This might sound strange but when the message is delivered it is always a good thing. Whether not the recipient cares of the trouble I may have gone through is irrelevant. They often do care and I'm glad of that. When I'm shoving forty pounds of legal papers in my bag and stacking another thirty on my handlebars, people are usually quite impressed even. But their appreciation has nothing to do with my job. In fact I've nothing to do with my job, so I shouldn't get caught up in wanting their appreciation. If I didn't do the drop, Sean would do it or Michael, or Sam. And by the way the recipient has nothing to do with their job, either. They can be replaced. They will be replaced in time. All of us will be. As I see it, we are all on different sides of the same machine. If I expected some great appreciation from them, they should expect the same appreciation from me. "Thank yous" all around and I wish it could be that way.

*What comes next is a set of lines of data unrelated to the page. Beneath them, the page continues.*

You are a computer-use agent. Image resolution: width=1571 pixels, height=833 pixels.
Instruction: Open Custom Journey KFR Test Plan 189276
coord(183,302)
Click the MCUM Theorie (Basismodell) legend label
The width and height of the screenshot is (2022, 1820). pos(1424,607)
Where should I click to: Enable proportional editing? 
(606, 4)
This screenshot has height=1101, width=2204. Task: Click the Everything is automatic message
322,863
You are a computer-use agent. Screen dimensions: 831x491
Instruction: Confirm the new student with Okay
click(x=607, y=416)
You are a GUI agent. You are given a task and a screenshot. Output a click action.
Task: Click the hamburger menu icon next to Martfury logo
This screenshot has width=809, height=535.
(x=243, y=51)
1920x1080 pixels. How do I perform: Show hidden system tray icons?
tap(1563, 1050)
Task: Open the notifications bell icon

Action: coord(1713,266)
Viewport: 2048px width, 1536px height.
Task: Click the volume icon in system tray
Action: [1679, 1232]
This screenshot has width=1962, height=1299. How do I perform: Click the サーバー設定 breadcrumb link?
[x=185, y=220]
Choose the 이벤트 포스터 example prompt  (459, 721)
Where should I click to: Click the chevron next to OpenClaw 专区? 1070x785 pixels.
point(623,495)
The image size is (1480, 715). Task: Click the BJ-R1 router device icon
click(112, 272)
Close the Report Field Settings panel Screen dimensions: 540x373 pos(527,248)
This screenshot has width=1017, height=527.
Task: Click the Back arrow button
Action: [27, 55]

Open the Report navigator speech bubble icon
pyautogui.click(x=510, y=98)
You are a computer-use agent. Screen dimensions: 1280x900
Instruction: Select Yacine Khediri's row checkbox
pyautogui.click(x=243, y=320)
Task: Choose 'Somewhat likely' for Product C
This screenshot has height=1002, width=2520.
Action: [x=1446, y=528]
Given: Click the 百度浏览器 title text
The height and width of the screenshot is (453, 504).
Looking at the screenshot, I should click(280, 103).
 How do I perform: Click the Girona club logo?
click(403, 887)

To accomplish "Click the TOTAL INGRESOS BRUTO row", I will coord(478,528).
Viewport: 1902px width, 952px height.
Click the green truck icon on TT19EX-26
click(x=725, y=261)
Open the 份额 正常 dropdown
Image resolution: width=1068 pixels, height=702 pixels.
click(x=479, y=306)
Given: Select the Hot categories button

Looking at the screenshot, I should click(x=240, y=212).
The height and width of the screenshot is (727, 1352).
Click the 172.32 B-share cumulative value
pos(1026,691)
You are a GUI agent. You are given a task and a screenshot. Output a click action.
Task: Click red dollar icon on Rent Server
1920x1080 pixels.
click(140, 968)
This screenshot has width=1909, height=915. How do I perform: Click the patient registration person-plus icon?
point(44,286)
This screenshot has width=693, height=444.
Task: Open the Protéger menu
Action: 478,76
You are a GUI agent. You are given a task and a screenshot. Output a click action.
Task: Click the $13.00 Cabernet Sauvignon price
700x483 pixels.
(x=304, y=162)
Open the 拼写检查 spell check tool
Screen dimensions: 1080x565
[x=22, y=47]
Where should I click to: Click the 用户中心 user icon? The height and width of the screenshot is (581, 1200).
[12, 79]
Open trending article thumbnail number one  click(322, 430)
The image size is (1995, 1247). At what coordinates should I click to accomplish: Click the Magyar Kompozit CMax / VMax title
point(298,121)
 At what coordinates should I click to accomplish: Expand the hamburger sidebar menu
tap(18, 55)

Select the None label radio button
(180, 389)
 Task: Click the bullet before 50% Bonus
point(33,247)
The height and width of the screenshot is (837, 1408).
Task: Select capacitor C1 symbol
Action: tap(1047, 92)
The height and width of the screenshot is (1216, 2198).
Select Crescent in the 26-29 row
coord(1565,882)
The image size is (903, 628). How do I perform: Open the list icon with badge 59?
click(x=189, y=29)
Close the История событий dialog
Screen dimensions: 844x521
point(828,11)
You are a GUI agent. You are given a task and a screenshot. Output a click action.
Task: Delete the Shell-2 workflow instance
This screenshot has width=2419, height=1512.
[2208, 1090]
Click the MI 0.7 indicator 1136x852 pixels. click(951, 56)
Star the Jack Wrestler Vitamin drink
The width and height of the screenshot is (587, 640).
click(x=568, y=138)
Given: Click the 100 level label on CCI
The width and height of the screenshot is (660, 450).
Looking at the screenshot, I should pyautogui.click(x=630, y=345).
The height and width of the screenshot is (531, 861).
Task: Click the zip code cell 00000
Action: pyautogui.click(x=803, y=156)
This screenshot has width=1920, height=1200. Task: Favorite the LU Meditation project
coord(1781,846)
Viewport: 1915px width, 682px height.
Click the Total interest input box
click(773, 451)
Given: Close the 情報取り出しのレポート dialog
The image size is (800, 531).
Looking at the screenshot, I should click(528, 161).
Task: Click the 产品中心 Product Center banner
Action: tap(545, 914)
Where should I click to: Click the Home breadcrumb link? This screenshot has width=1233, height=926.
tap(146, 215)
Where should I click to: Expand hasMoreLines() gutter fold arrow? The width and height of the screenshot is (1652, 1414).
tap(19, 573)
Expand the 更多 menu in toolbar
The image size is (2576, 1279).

What is ironic, though I think it is more sad than ironic, is that the good people that I see and appreciate in lobbies and in offices, can be so utterly inconsiderate in traffic. They are the same people, yet they've switched like Jekyll and Hyde or something. A man or a woman in an elevator can be pleasant, considerate, generous and grateful, when in their cars, surrounded by toxic fumes and tons of steel, they can just as easily become a murderer. Do I see their reckless driving, their rude behavior, their forceful attitudes as being a kind of disrespect? I do. And I don't take it lightly.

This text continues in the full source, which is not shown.